HOW TO COMPLETE THIS TASK
Return every line in the entries below where the word "Collapse" shows up.
:: INFORMATION PROVIDED ::
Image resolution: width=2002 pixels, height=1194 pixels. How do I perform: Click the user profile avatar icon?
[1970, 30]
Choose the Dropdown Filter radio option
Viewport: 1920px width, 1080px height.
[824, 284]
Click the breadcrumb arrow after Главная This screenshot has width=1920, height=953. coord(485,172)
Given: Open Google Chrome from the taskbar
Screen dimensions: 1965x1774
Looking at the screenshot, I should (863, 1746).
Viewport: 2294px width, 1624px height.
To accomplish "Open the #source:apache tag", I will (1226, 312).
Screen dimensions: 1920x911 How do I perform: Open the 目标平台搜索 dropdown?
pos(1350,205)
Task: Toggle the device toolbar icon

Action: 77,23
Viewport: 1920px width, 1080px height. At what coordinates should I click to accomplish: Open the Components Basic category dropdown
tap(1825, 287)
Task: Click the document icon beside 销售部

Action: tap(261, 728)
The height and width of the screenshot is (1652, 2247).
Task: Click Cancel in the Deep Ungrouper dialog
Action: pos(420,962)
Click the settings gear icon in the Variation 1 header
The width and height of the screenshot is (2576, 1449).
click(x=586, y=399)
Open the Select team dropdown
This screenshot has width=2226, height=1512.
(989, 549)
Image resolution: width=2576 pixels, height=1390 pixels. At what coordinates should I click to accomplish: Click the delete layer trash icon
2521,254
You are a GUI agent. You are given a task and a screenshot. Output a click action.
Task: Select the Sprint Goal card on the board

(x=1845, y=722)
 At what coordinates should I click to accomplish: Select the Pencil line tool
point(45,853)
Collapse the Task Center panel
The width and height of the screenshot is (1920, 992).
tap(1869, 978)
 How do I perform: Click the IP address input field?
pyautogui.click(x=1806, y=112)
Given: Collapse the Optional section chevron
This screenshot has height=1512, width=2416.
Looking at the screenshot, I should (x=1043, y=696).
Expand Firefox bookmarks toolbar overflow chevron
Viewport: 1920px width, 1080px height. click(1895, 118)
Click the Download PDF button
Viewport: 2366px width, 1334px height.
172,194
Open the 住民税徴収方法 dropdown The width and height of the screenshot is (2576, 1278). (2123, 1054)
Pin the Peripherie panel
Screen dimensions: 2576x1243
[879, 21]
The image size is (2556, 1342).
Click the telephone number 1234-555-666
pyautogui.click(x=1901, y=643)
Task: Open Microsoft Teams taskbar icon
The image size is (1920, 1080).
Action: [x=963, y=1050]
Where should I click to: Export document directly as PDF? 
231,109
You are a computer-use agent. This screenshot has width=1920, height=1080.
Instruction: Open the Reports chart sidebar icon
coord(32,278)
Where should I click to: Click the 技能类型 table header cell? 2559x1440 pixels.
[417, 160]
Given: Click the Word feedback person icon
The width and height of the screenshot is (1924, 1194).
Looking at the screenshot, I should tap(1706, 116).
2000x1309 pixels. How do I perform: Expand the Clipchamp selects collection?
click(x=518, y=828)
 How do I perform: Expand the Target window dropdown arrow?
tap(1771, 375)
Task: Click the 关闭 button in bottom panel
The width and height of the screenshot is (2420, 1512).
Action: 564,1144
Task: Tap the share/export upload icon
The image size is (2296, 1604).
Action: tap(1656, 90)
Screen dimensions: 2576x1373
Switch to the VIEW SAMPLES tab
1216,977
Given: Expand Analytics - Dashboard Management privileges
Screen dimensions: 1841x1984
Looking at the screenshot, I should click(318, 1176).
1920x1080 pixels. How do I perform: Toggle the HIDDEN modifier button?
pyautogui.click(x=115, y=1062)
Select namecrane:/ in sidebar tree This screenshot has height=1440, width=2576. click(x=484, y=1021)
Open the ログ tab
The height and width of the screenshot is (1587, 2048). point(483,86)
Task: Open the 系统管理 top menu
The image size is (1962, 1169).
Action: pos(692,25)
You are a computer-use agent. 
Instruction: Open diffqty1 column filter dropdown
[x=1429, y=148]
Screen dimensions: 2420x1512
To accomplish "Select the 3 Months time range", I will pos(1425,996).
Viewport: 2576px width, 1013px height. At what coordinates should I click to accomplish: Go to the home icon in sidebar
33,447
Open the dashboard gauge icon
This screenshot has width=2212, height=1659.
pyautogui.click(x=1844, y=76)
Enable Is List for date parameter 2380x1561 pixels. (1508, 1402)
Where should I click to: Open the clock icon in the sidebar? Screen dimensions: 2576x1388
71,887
:::
ANSWER SECTION
Collapse the Task Center panel
Given: Collapse the Optional section chevron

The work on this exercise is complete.